Full Report for Listed Buildings
The list description is not intended to be a complete inventory of what is listed: it is principally intended to aid identification. By law, the definition of a listed building includes the entire building (i) and any structure or object that is fixed to the said building and ancillary to it and (ii) any other structure or object that forms part of the land and has done so since before 1 July 1948, and was within the curtilage of the building, and ancillary to it, on the date on which said building was first included in the list, or on 1 January 1969, whichever was later.
Date of Designation
26/07/1951
Date of Amendment
19/08/1991
Name of Property
Parish Church of St. James
Unitary Authority
Flintshire
Location
Immediately above and to E of St Winefride's Well Chapel; churchyard to S. Also reached from the lower end of Well Street.
Broad Class
Religious, Ritual and Funerary
History
C14 Perpendicular church, largely rebuilt 1769-70 (possibly to the desgins of Thomas Meredith) and then remodelled, principally by addition of chancel, in 1884-5 by Matthew Wyatt (cost £3000).
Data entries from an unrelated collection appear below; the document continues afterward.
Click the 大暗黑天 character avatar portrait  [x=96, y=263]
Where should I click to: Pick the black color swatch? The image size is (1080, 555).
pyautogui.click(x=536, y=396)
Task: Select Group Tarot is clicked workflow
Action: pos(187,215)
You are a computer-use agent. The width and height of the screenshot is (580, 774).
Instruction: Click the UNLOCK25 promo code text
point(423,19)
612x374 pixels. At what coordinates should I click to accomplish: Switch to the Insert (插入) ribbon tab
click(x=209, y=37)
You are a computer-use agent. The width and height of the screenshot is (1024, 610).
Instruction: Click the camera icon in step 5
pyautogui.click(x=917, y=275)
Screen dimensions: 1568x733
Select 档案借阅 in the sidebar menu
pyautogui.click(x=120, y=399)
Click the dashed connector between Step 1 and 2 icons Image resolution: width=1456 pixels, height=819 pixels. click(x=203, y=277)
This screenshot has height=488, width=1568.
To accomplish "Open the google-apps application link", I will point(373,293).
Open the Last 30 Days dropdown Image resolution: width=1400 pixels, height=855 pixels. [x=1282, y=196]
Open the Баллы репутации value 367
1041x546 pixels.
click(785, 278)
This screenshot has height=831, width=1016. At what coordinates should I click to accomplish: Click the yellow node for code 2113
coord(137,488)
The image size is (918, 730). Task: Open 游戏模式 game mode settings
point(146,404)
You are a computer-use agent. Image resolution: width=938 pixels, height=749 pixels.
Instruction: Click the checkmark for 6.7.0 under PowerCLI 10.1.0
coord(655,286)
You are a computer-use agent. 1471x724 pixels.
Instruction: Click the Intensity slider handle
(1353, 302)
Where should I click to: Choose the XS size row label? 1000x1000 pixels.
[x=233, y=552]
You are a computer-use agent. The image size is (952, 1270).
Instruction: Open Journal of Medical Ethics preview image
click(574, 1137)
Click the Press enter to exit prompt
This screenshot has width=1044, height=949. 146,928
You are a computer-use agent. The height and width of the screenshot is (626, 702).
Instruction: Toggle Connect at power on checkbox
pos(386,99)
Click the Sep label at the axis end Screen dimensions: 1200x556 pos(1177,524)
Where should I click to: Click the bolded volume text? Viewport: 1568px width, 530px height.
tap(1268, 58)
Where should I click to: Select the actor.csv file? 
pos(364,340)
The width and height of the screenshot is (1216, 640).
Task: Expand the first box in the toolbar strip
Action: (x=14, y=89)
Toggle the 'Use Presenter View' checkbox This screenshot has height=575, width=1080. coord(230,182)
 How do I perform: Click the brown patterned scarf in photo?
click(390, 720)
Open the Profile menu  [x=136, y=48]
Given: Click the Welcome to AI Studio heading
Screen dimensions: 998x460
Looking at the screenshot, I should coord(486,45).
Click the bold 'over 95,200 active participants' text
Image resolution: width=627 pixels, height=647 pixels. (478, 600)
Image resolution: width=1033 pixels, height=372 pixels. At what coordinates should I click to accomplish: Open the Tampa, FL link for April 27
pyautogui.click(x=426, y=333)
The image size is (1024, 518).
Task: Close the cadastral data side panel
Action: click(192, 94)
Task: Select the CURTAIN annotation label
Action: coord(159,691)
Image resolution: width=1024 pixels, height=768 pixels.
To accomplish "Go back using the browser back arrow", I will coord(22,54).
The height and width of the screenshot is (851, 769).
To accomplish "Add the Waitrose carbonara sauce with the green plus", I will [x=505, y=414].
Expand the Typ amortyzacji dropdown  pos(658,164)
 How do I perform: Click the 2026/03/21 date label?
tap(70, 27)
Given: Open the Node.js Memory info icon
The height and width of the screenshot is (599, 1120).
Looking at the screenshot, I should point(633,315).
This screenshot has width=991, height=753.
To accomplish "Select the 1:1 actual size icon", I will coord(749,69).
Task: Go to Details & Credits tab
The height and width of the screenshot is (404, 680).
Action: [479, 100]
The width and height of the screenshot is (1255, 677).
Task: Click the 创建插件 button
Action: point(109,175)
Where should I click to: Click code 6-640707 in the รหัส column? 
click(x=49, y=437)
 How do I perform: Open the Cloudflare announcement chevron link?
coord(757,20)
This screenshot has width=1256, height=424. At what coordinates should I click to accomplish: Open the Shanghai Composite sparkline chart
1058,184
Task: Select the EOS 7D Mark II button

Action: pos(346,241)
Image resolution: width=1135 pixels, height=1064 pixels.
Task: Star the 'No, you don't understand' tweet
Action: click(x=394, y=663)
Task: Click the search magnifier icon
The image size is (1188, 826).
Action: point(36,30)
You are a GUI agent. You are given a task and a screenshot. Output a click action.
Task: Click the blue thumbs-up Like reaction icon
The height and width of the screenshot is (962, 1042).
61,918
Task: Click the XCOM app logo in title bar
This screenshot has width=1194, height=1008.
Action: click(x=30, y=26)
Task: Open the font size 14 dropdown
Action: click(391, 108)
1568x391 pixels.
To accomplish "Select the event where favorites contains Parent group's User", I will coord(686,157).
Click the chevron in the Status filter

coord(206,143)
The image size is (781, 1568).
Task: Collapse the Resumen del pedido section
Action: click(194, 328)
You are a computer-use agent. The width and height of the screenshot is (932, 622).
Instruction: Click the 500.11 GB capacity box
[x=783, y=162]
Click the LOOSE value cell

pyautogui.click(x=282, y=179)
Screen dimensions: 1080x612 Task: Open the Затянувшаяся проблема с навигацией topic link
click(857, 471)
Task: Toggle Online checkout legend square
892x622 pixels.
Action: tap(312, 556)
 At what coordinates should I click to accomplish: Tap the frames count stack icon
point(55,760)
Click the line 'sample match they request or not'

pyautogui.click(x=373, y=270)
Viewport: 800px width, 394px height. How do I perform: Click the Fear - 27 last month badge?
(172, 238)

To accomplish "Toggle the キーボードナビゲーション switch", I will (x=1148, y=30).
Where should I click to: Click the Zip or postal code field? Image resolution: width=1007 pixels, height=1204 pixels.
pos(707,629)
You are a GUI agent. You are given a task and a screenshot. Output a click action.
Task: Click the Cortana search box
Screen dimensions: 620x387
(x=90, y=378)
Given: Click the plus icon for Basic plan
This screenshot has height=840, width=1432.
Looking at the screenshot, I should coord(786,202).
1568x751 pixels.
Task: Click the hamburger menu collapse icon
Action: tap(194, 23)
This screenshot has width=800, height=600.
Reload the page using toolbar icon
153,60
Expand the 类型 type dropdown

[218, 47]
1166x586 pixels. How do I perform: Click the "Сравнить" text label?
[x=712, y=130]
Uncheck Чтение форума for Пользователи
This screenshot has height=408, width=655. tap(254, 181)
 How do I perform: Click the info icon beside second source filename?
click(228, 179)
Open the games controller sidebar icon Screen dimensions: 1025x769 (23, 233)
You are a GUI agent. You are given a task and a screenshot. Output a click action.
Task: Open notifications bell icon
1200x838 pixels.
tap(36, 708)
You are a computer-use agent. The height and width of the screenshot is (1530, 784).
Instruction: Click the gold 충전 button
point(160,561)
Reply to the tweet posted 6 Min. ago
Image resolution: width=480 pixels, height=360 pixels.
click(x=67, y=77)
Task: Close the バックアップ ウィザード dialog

Further alterations in 1905. A church was founded here in C7 by St Beuno and was originally dedicated to his niece St Winefride; the rededication (ca 1770) may have been made to dissociate the Protestant church from the Catholic practices below at St Winefride's Well. Rubble construction, coursed to substantially C14 tower; low pitched roof
Exterior
3-stage W tower with added crenellated parapet and stepped buttresses to W; C18 enlargements embraced it to N and S, creating broad 3-window W front. 2-light belfry openings, 4-centred to top on W face; Perp style 3-light W window with label, inserted in 1884-5. The C18 work created the main body of the church while the fenestration of the 6-window side elevations relates to Matthew Wyatt's work; Italianate 2-light windows - round-headed to gallery and camber-headed below; the N side includes one full height window. Similar windows also to the apse. S side has pedimented porch to the westernmost bay with Doric columns, round-arched doorway with keystone and fine lamp bracket; panelled double doors. Low vestry range to N side added in 1905 (in poor condition at time of inspection - Spring 1990); depressed ogee arch doorway.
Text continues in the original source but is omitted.